*Required action:* In the data below, which lines contain "agent"? List them by copying each one.

*** Information given Section Begins ***

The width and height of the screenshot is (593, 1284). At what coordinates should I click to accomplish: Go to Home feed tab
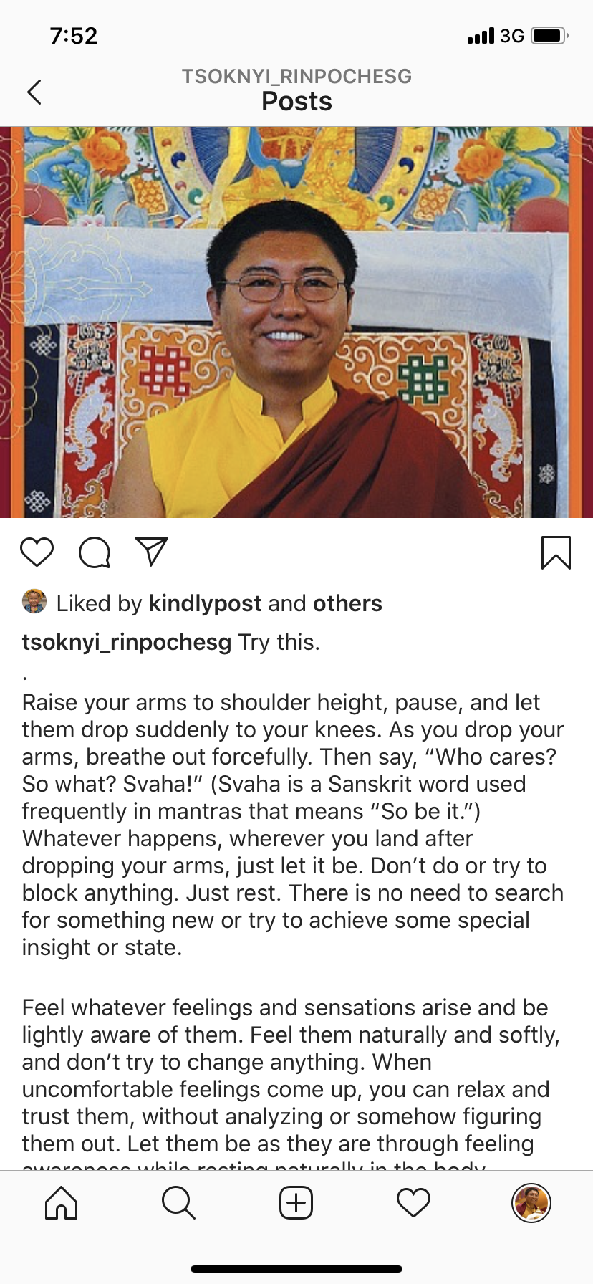(62, 1202)
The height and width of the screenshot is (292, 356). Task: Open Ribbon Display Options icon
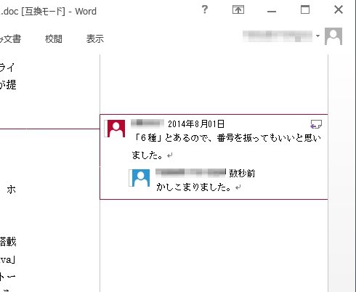tap(238, 9)
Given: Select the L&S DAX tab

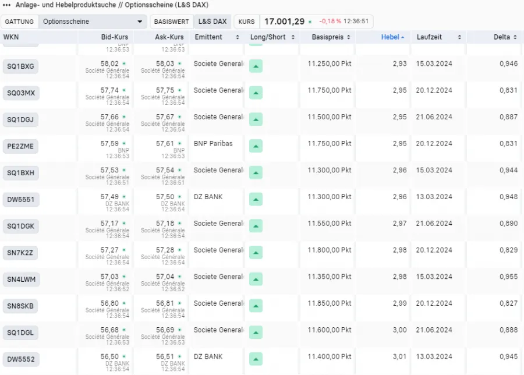Looking at the screenshot, I should click(214, 21).
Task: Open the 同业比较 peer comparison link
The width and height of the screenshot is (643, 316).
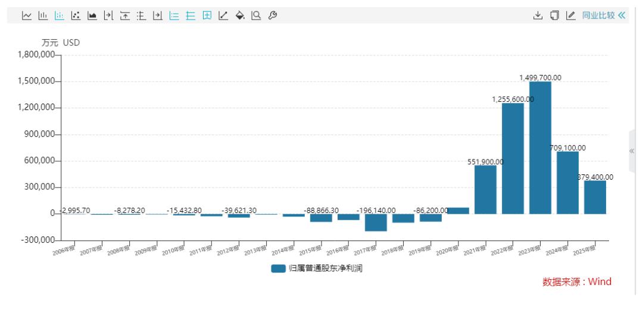Action: point(598,15)
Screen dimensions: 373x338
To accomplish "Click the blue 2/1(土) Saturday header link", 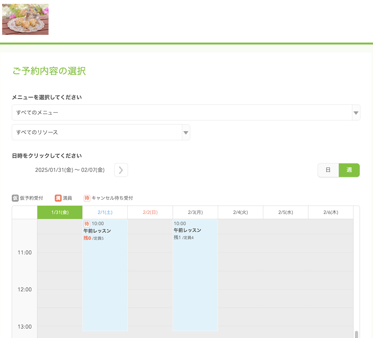I will (x=105, y=212).
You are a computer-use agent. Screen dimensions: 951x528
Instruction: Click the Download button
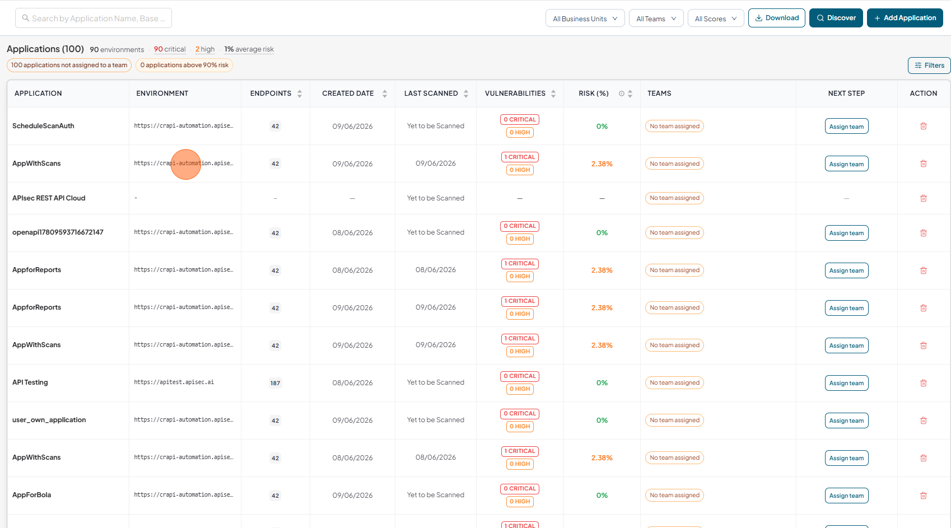point(776,18)
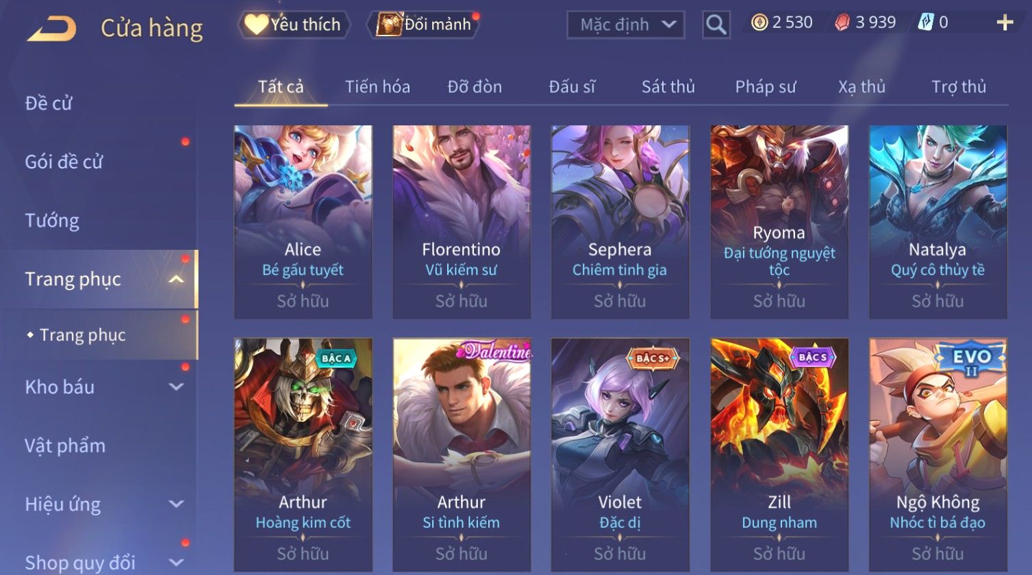Select the Violet Đặc dị skin card
Image resolution: width=1032 pixels, height=575 pixels.
click(620, 455)
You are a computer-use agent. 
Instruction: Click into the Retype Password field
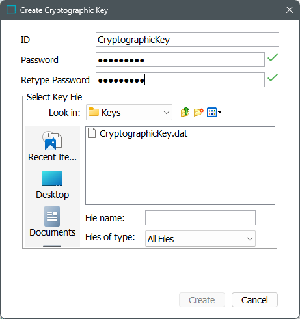180,80
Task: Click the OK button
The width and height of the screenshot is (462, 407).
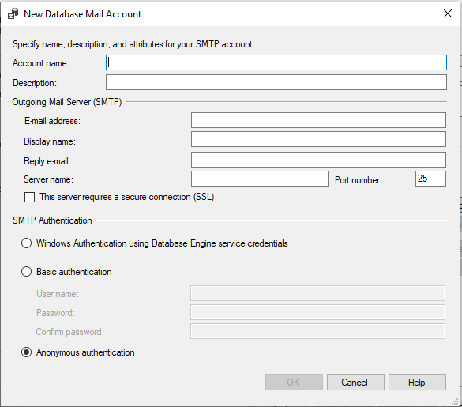Action: click(x=294, y=383)
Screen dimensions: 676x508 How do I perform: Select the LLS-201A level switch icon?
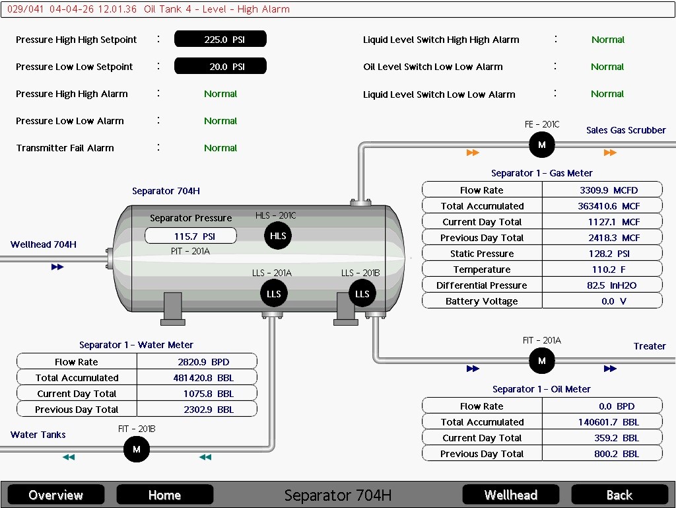click(x=274, y=294)
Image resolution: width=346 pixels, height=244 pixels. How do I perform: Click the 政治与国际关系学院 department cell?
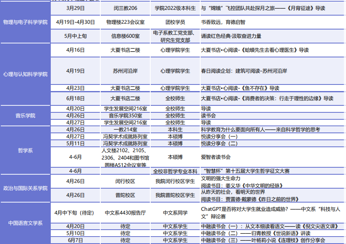point(25,188)
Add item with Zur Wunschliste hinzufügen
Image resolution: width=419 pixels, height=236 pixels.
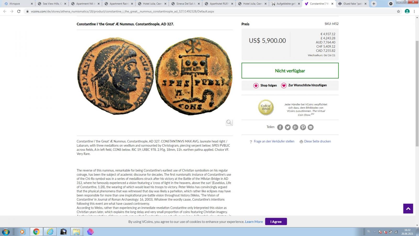pos(304,85)
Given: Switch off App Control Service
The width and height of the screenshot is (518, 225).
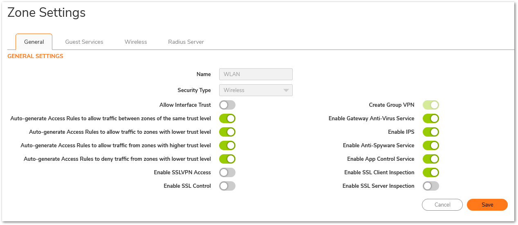Looking at the screenshot, I should [x=431, y=159].
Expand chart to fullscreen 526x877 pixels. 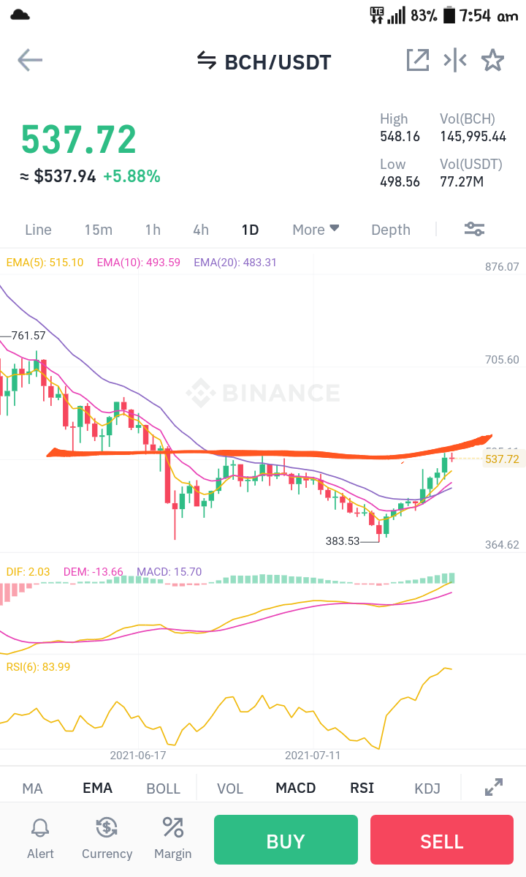494,787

*** Information given Section Ends ***

*Reply to the exercise:*
You are a computer-use agent. Screen dimensions: 951x528
You are a computer-use agent. 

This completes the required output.